> **Stored data**:
☆ ☆ ☆ ☆ ☆

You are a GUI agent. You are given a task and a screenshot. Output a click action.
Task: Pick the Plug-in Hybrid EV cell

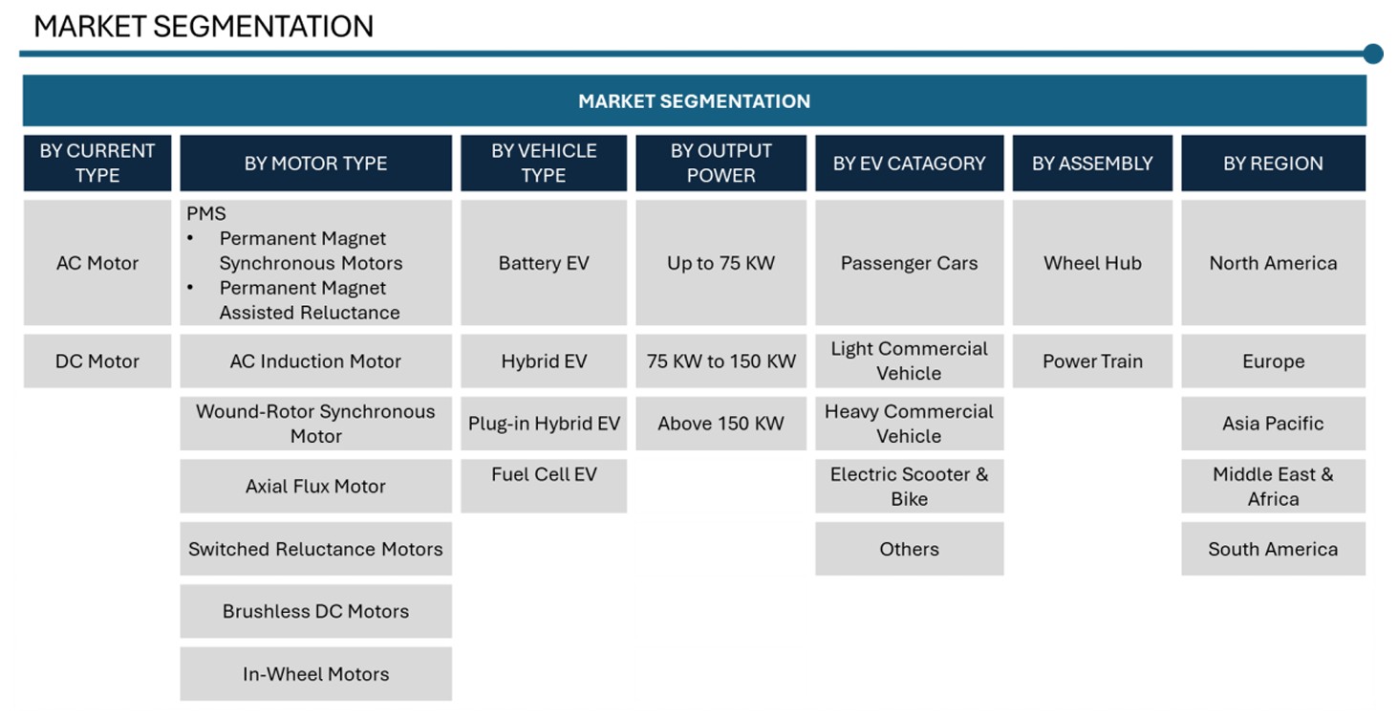point(544,424)
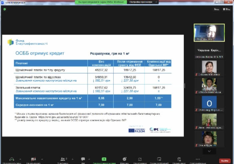Click the microphone icon to unmute
This screenshot has height=164, width=234.
coord(12,159)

☆ ☆ ☆ ☆ ☆

> **Task to complete**: Leaving every picture out, output the data exactly as it stands.

> **Finished exercise**:
You are a GUI agent. You are given a task and a screenshot. Output a click action.
Task: Pick the Plug-in Hybrid EV cell

point(544,424)
Click the microphone icon to unmute
This screenshot has height=164, width=234.
coord(12,159)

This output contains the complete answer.